Despite the fact that these transformations are considered basic, they are still widely used since they yield numerous advantages such as:

Speed [14]
Reproducibility [14]
Reliability [14]
Easy implantability [14]
More effective for training GANs in image segmentation [26]

A disadvantage of these transformations is that their output is limited to the used dataset.

3. Autoaugment

Autoaugment automatizes the process of selecting and combining the above-mentioned basic transformations [30]. It tackles the problem of finding the best augmentation policy as a discrete search problem.

Many variations of Autoaugment have been explored in the last years trying to improve its performance, especially speed and computational cost.

4. Deep Autoaugment

Deep Autoaugment [31] fully automates the data augmentation process. It builds upon Autoaugment but without having any hand-picked transformations. For this purpose, it applies gradient matching to reduce the computational cost.

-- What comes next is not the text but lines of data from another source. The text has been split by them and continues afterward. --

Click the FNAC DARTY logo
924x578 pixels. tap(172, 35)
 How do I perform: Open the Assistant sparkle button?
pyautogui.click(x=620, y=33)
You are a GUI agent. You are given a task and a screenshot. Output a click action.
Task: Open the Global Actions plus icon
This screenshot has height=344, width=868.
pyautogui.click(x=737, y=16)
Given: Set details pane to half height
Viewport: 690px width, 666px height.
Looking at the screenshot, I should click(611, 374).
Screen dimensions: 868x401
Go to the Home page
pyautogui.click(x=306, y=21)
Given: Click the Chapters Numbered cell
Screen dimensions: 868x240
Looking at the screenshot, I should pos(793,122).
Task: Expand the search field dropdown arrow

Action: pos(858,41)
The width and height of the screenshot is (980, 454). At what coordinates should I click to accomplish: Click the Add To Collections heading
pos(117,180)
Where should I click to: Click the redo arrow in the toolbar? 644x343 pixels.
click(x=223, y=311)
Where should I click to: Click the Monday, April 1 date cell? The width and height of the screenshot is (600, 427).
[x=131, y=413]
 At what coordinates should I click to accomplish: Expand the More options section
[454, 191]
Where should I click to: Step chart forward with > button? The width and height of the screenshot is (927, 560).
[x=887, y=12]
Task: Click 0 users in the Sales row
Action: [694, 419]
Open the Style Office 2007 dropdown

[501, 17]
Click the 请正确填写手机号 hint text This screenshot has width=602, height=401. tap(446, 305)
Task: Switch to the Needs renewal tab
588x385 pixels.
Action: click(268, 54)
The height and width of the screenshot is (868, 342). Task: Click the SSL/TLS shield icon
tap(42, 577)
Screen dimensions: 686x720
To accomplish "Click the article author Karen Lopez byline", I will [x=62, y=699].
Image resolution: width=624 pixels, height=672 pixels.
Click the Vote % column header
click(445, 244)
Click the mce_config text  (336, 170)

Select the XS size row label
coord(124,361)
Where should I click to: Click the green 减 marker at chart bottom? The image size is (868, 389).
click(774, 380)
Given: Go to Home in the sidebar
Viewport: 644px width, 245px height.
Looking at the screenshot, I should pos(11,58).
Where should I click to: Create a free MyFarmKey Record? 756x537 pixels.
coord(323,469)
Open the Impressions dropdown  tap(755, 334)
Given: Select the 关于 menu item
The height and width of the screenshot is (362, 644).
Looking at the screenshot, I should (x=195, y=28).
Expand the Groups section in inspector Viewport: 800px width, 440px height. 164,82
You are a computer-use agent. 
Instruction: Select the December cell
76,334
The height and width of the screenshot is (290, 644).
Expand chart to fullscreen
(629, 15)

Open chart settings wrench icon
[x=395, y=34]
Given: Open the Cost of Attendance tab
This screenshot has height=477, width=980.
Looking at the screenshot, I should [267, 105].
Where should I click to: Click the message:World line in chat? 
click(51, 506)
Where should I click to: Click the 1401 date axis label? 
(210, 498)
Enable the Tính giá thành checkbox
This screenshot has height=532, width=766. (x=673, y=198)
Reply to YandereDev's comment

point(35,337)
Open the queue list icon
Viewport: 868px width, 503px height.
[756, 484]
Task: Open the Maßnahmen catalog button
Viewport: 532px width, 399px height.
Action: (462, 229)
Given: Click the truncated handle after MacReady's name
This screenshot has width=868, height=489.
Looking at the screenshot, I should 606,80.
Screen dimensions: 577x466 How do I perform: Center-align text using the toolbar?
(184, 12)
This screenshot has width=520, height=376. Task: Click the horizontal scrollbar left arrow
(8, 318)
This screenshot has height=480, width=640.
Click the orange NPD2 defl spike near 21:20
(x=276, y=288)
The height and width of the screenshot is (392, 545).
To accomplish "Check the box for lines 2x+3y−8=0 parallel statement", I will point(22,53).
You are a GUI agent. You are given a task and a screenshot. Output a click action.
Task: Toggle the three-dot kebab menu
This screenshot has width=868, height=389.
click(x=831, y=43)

From Occlusion and Combination to Transparency

Another subcategory of popular basic transformations includes occlusion and combination.

1. Cutout

This augmentation method consists in randomly masking out square regions of input during training. [11] [16]

Advantages

Improves object localization [17][18]
Enhances the generalization performance of convolutional neural networks (CNNs) [11] [16]
Improves clean accuracy [11]

Drawbacks

Does not improve robustness [12]

2. MixUp

This augmentation approach takes the input of two different images and mixes them to give back the output of an interpolation of the images and the labels. [5]

It produces virtual feature-target vectors $\begin{array}{l}(x = λx_i + (1 −λ)x_j, y = λy_i + (1 −λ)y_j)\end{array}$ , starting from $\begin{array}{l}(x_i, y_i)\end{array}$ and $\begin{array}{l}(x_j, y_j)\end{array}$ which are two feature-target vectors from the training data, and $\begin{array}{l}λ \in [0, 1]\end{array}$ . [4]

Advantages:

Easy implementation (few lines of code) [4]
Minimal computational overhead [4]
Increases the robustness of NNs when learning from corrupt labels or facing adversarial examples [4]
Stabilizes GANs training [4]
Improves generalization performance for image segmentation tasks [35]

Drawbacks:

Nonnatural-looking produced samples [5]
The class activation map shows that the model is not focusing on the correct areas when choosing cues for recognition. [5]

3. CutMix

For this approach, the input consists also of two images. A patch is cut from the first image and pasted on the second one. Proportionally to the area of the patches, the labels are also mixed [5]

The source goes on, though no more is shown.